## WORK REQUIRED
For the listing below, print exactly the lines from the line with "Viewport: 1280px width, 800px height." to the line with "Click the Holdings", both included, and nothing beyond them.

## EXERCISE INPUTS
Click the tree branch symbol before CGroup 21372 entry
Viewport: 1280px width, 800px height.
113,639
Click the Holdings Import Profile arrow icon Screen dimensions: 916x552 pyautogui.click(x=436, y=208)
* * *
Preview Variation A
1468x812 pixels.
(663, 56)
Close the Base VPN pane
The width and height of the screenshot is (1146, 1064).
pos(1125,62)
...
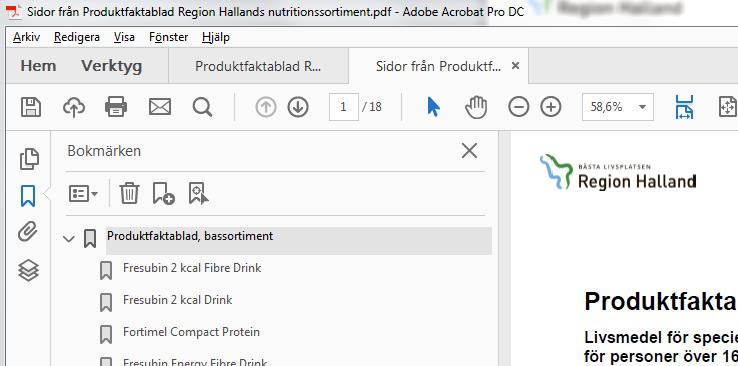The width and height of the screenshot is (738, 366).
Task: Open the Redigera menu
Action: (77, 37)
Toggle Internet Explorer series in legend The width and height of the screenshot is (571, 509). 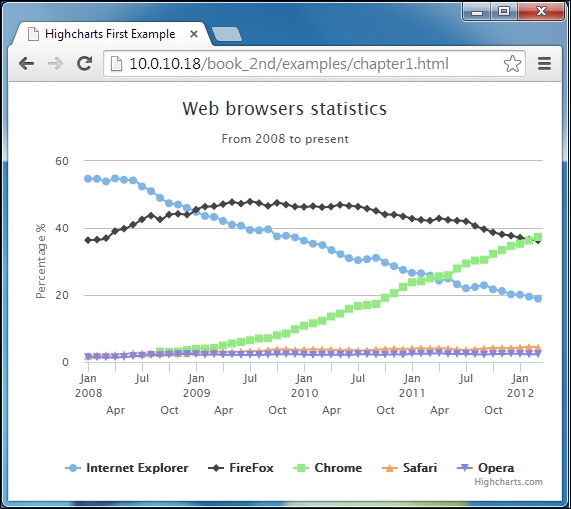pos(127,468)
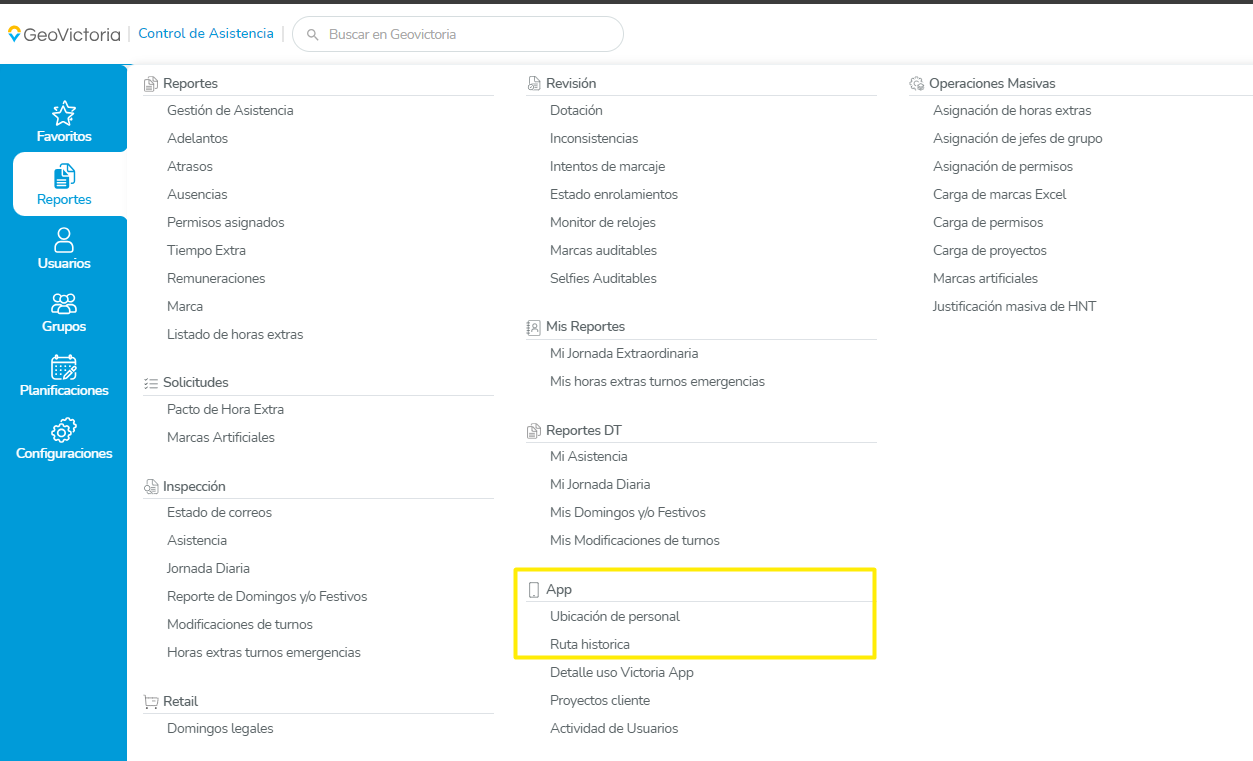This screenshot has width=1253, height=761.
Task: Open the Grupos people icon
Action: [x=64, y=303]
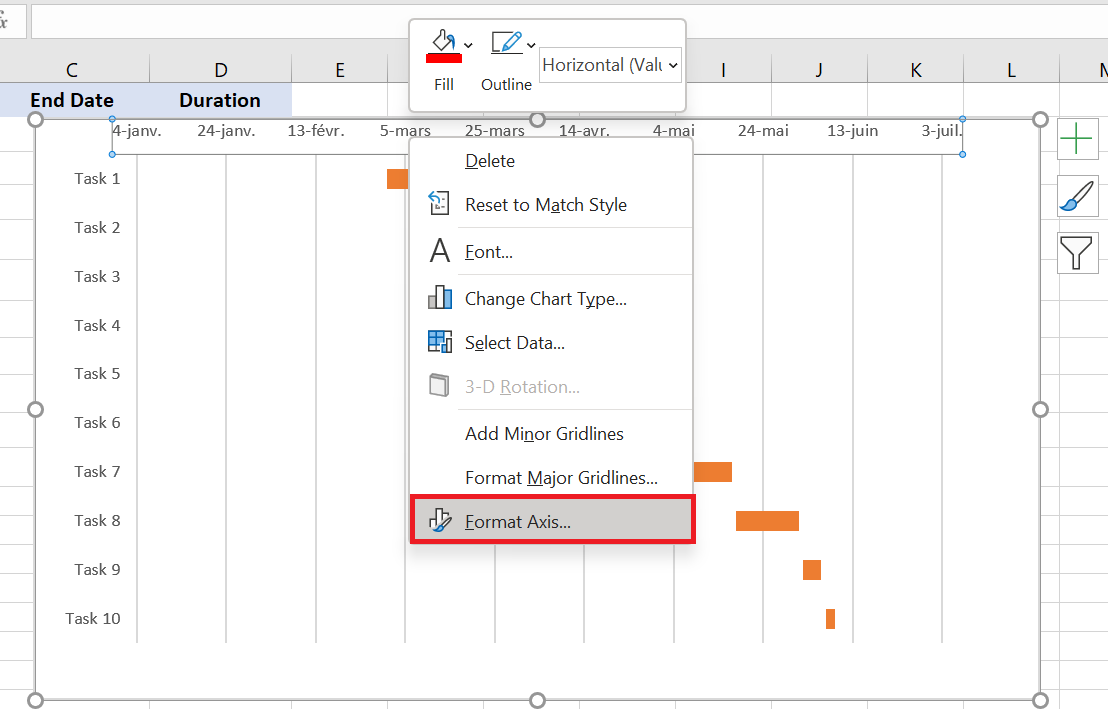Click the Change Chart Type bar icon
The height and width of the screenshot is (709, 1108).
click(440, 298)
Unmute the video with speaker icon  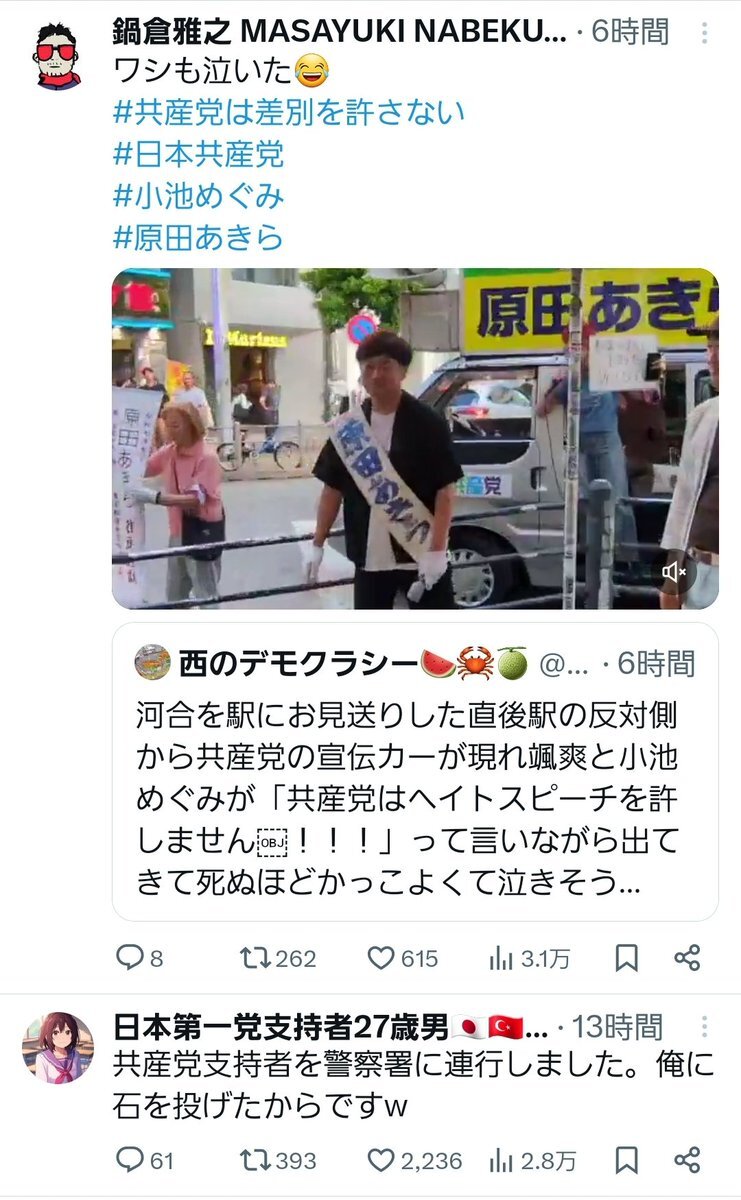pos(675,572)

## RESULT BELOW
Viewport: 1280px width, 800px height.
113,639
Click the Holdings Import Profile arrow icon Screen dimensions: 916x552 pyautogui.click(x=436, y=208)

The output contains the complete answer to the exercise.